L’incision est faite par ponction directe de la face antérieure, au bistouri,
à lame fine puis agrandie, aux ciseaux de part et d’autre, avec hémostase
de la tranche par coagulation douce (fig 2, 3). La mise en place de fils
tracteurs avant ou après l’incision semble inutile et peut favoriser une
fuite biliaire sur une paroi fine. La décision de réaliser une anastomose
biliodigestive étant prise, pour une anastomose latérale la
cholédochotomie est limitée à l’hémicirconférence antérieure de la voie
biliaire en fonction de son calibre.
Cholédochoduodénostomie
Technique habituelle
C’est une anastomose latérolatérale (fig 6, 7).
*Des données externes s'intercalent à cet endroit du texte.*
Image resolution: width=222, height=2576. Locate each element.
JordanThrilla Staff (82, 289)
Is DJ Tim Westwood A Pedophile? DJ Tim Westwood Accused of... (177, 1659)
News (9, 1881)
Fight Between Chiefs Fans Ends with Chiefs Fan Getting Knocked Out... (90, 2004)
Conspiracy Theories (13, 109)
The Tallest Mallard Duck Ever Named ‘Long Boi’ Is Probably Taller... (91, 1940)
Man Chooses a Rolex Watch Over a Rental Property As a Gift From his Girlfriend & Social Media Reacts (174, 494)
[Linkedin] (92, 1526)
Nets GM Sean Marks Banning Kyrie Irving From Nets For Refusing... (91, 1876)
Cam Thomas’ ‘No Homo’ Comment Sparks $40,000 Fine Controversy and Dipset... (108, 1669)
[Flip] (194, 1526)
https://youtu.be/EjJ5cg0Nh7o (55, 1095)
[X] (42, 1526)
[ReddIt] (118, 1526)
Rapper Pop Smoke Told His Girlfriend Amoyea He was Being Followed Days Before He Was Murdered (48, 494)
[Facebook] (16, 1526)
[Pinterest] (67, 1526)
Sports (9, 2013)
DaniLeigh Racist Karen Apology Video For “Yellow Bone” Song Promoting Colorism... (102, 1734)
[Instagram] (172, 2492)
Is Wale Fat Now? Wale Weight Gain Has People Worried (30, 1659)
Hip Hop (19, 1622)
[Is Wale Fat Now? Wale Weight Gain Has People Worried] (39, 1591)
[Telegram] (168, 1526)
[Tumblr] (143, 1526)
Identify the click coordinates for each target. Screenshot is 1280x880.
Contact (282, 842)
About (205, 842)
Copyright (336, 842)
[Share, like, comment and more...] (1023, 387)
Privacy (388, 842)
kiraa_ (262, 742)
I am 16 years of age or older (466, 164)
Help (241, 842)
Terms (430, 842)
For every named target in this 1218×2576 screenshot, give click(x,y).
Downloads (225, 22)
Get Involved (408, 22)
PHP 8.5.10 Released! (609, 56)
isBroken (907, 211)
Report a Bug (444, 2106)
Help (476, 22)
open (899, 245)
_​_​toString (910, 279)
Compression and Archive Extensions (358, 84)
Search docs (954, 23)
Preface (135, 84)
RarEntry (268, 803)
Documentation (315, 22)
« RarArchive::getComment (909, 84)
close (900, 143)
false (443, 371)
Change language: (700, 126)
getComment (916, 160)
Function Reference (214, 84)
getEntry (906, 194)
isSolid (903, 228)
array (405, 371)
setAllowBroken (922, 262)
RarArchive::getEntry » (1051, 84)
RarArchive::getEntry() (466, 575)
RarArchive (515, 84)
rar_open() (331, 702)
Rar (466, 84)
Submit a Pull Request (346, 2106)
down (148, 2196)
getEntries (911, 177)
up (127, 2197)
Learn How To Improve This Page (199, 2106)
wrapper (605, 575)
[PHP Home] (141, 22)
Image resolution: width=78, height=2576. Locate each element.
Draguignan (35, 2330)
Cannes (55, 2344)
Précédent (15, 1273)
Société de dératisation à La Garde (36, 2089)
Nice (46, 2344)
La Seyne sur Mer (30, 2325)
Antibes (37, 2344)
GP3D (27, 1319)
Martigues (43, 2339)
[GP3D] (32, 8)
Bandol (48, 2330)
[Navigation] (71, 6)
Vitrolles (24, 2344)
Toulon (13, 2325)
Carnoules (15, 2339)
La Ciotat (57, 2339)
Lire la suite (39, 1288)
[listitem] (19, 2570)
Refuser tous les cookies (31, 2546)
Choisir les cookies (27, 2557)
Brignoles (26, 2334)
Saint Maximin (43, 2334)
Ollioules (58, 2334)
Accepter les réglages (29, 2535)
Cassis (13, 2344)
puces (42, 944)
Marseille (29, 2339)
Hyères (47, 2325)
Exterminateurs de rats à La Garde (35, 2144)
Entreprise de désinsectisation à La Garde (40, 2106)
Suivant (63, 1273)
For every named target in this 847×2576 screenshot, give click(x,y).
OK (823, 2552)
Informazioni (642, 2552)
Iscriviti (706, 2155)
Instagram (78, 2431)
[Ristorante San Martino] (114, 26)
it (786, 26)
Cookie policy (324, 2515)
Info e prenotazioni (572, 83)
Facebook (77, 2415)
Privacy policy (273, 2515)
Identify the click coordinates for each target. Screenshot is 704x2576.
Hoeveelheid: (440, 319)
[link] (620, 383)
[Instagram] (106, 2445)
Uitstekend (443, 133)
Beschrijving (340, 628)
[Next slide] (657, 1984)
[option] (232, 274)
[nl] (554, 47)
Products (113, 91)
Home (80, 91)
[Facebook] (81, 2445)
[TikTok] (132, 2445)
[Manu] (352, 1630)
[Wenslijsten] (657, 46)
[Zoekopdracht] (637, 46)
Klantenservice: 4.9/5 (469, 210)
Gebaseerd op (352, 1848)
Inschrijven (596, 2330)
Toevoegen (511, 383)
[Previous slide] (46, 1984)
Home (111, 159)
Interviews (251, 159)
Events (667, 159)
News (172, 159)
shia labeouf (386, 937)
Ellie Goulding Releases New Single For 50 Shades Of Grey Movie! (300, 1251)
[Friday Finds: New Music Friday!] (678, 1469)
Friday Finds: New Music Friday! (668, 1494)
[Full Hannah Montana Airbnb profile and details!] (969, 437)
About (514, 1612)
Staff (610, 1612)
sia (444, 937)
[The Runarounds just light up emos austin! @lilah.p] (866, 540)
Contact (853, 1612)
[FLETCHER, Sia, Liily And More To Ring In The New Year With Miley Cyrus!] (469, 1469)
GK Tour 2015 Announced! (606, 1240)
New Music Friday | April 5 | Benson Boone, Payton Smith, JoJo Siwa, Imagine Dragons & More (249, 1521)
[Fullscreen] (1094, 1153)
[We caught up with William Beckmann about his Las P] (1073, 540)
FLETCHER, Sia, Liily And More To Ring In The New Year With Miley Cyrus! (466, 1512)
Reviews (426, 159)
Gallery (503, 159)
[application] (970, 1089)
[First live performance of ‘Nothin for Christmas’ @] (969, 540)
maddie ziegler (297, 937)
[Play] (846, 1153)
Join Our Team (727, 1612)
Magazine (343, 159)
Le site de la
duodénotomie est choisi en faisant monter la première portion du
duodénum jusqu’au contact de la cholédochotomie.
Le décollement duodénopancréatique partiel facilite toujours cette
manœuvre. Le site habituel est sur la face antérosupérieure du genu
superius. L’incision duodénale est longitudinale, parallèle à la
cholédochotomie. La longueur est adaptée à celle de la bouche biliaire.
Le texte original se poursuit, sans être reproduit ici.